▶ **Page excerpt**
------
The Wolf of Wall Street (2013)

Martin Scorsese’s film The Wolf of Wall Street chronicles the rise and fall of real-life stock magnate Jordan Belfort (Leonardo DiCaprio). Belfort, now a sales trainer, is one of the more controversial figures in the game. And while some may dismiss The Wolf of Wall Street (and Belfort himself) as purely decadent, I think there is a lot for salespeople to glean from this film. In particular, it illustrates the power of using a sales playbook and effective sales scripts (tactics that Belfort strongly advocates as a coach). DiCaprio also masterfully uses vocal tonality in his sales pitch to effectively engage prospects. I freely admit that I’ve worked a few of Belfort’s techniques into my own sales emails and pitches.

Tommy Boy (1995)

If you’re stressed trying to make quota this quarter and looking for a great movie to help you unwind, you can’t do much better than Tommy Boy. The late great Chris Farley plays a bumbling traveling salesman to great comedic effect. Watching him try to sell brake pads (probably the single worst sales pitch ever to be featured in a film) is enough to make any salesperson feel great about their own selling abilities by comparison.

Diamond Men (2000)

Diamond Men is the story of Eddie Miller, an aging traveling diamond salesman on his final mission: training his replacement, Bobby Walker. What follows is an awesome buddy movie set on the open road. Though you don’t have to be a salesperson to appreciate the warm camaraderie in this film, it is especially a fun movie if you’ve ever sold anything.

The Big Kahuna (1999)
------
Collected data:
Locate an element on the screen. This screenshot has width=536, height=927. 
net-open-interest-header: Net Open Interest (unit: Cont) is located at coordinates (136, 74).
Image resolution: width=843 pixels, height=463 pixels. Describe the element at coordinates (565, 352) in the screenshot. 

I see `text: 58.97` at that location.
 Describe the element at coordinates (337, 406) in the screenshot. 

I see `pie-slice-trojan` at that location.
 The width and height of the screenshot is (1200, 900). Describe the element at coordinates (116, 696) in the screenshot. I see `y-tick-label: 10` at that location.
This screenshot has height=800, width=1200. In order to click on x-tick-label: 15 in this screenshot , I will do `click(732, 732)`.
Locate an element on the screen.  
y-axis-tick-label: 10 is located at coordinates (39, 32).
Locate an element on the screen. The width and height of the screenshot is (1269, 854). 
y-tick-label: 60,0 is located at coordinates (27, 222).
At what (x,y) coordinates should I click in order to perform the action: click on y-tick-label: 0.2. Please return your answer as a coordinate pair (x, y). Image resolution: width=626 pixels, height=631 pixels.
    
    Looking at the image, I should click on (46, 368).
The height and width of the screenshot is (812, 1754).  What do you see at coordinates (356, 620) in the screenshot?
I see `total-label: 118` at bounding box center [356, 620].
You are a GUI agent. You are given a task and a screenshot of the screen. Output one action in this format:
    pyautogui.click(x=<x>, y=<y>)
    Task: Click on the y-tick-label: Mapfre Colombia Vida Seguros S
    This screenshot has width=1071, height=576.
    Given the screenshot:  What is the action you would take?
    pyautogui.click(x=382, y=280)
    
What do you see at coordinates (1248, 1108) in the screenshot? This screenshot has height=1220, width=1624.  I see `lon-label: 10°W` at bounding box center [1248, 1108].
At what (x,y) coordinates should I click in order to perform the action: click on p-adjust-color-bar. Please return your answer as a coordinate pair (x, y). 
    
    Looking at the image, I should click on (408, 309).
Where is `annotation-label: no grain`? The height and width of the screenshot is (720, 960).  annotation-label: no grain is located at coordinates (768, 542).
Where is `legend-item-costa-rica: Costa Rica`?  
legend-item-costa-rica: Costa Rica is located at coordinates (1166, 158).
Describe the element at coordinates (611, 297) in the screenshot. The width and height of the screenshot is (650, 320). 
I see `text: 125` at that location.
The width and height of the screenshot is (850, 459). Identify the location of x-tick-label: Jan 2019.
------
▶ **Problem to work on**
Rewrite everything in the sales movie list from "Diamond Men (2000)" down to "ever sold anything.", putting "Eddie Mills" in place of "Eddie Miller".

▶ **The answer**
Diamond Men (2000)

Diamond Men is the story of Eddie Mills, an aging traveling diamond salesman on his final mission: training his replacement, Bobby Walker. What follows is an awesome buddy movie set on the open road. Though you don’t have to be a salesperson to appreciate the warm camaraderie in this film, it is especially a fun movie if you’ve ever sold anything.